Die iranischen Fußballer dürfen bei der WM in Amerika doch in den USA übernachten. Dies bestätigte der iranische Verband am Tag der Auftaktpartie gegen Neuseeland der Deutschen Presse-Agentur. Ursprünglich war geplant, dass das Team um Angreifer Mehdi Taremi erst am Spieltag in die USA reist und direkt nach dem Spiel wieder ins Teamquartier ins mexikanische Tijuana zurückreist. Doch die Mannschaft flog bereits am Vortag nach Inglewood, wo am Dienstag (3.00 Uhr) das erste WM-Spiel gegen Neuseeland steigt. Zur Pressekonferenz vor der Partie kamen Taremi und Trainer Amir Ghalenoei leicht verspätet. "Es war nicht unsere Schuld. Wir haben Tijuana um 10.00 Uhr verlassen und sind um 15.00 Uhr abgeflogen", berichtete Taremi. Die beiden Städte sind in etwa so weit voneinander entfernt wie Stuttgart und München.

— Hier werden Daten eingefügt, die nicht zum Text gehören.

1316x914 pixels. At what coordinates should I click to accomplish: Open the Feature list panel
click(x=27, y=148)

Entgegen der ursprünglichen Absprachen war das Team schon einen Tag vor dem Anpfiff geschlossen in die USA eingereist. Der iranische Verband verbreitete Fotos seiner Fußballer beim Aussteigen aus einem Flugzeug. Infolge des Krieges und der politischen Spannungen mit den USA hatte Iran sein WM-Quartier aus Arizona nach Mexiko verlegt.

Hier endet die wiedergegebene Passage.